[[ Stored data, beginning ]]
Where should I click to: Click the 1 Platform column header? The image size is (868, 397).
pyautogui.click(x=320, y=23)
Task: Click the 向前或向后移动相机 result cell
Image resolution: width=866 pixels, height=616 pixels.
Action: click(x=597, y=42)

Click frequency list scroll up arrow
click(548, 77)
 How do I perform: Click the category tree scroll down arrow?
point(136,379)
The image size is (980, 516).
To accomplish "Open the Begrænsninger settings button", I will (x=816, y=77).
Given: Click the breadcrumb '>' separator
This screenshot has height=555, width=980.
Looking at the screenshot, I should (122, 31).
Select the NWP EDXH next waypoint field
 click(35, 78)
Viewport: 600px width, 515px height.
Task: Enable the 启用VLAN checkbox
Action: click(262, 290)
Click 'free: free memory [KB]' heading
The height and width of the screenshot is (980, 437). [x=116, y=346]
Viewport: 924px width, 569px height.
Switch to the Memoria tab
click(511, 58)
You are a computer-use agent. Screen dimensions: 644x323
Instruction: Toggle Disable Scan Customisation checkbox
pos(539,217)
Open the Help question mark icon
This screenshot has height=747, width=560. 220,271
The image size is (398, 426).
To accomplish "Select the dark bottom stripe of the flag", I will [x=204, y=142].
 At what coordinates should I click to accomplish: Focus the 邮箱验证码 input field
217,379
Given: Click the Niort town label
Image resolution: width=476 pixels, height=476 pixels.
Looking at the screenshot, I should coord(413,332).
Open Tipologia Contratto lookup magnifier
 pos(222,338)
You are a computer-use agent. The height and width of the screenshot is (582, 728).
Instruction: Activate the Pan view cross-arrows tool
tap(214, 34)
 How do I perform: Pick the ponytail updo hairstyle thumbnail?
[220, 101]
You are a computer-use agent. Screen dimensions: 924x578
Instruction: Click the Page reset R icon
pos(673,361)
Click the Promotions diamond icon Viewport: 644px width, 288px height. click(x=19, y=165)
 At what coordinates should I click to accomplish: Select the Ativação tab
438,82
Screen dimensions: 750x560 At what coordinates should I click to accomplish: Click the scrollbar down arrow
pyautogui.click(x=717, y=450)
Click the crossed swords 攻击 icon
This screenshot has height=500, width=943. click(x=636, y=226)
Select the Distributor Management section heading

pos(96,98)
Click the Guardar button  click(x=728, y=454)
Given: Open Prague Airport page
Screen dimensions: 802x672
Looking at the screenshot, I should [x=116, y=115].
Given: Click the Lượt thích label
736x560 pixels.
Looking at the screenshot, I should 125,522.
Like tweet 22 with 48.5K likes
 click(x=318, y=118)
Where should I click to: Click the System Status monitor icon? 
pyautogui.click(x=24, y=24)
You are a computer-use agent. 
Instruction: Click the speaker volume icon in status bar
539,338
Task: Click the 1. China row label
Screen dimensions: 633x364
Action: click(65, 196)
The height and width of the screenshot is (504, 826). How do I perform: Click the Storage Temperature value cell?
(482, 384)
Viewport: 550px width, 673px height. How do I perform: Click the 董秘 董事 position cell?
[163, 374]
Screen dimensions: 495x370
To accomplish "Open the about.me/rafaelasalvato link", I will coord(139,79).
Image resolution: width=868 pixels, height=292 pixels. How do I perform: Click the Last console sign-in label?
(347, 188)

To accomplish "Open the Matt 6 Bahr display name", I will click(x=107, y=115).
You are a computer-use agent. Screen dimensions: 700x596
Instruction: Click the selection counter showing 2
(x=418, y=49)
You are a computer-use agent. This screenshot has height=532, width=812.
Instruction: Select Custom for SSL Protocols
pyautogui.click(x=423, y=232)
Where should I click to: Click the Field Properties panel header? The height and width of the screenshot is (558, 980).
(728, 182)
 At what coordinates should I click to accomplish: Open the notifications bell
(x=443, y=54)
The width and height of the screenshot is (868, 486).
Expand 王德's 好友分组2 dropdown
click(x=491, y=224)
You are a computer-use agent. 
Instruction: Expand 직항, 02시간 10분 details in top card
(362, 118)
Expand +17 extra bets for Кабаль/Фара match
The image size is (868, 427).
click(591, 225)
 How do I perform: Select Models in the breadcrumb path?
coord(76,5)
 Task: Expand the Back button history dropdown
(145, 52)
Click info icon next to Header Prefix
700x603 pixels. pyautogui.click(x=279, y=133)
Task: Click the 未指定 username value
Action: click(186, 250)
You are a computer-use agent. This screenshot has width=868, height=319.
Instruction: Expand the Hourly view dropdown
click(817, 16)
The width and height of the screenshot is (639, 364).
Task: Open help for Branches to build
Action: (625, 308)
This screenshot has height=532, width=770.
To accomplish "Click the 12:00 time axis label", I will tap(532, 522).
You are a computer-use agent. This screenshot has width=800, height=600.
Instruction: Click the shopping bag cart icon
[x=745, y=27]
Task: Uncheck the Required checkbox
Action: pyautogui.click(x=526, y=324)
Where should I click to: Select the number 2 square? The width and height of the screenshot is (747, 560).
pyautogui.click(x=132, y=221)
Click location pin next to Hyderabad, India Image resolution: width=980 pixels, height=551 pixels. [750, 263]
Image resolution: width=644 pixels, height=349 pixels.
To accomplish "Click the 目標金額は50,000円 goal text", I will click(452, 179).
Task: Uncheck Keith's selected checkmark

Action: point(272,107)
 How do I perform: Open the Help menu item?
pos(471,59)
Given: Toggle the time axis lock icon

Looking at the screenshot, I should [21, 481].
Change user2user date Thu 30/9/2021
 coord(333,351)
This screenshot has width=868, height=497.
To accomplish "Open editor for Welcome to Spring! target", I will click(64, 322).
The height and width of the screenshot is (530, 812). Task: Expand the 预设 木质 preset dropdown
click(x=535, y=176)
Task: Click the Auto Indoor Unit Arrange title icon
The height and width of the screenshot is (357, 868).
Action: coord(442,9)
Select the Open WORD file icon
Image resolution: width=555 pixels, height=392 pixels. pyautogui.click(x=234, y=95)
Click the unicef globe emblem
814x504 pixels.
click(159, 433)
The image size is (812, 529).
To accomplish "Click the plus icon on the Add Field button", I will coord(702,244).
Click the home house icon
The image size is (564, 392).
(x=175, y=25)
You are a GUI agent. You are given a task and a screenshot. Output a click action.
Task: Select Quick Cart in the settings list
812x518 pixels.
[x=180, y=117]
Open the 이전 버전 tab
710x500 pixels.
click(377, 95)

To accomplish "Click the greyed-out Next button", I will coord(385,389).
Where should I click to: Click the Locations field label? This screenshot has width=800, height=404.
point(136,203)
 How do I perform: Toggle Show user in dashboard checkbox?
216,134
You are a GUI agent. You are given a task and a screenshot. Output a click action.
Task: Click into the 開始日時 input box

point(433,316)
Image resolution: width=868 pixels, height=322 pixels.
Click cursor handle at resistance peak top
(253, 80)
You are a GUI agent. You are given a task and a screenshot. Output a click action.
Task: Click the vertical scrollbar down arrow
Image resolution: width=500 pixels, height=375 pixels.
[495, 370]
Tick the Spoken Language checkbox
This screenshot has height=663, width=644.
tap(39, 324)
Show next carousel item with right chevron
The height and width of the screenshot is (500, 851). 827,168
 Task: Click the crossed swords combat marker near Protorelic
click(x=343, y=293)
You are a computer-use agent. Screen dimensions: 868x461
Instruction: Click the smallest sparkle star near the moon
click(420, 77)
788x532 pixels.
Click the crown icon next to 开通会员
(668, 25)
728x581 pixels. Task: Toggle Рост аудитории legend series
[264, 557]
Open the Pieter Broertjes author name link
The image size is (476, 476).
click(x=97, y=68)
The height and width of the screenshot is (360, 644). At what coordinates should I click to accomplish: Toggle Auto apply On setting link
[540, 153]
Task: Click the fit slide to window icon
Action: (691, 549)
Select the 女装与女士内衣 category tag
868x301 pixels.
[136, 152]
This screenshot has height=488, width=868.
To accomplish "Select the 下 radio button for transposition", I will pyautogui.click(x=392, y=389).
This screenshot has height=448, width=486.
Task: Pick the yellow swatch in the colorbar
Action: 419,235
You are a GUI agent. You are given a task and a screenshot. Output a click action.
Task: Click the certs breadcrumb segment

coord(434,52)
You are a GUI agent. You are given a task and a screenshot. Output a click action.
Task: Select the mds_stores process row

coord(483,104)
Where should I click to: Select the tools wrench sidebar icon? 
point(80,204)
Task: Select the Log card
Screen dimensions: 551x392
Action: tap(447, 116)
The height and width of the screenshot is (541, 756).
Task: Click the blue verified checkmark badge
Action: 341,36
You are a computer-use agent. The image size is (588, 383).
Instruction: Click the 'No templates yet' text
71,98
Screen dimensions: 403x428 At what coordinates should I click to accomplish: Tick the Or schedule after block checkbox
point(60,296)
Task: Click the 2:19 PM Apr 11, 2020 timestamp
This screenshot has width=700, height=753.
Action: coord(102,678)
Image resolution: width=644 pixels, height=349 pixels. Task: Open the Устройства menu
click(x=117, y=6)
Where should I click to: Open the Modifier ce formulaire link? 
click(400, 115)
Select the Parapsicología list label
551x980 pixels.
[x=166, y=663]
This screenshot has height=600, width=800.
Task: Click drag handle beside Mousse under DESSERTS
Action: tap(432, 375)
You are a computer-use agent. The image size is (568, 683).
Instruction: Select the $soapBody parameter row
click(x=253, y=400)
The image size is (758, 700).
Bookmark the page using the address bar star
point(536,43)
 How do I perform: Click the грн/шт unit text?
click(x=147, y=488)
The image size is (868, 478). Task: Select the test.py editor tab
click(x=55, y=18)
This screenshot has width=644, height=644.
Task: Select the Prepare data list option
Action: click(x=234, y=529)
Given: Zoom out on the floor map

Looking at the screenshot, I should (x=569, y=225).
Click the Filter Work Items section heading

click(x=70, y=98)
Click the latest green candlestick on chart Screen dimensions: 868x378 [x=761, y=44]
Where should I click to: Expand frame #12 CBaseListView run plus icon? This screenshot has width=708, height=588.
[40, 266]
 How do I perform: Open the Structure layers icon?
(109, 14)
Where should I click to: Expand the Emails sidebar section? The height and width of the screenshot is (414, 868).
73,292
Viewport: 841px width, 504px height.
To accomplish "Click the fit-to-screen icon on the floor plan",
[[ Stored data, end ]]
> [Your instructions]
Find every line above where the word "settings" occurs, and copy that line.

> [Result of this task]
To accomplish "Open the Begrænsninger settings button", I will (x=816, y=77).
Task: Select Quick Cart in the settings list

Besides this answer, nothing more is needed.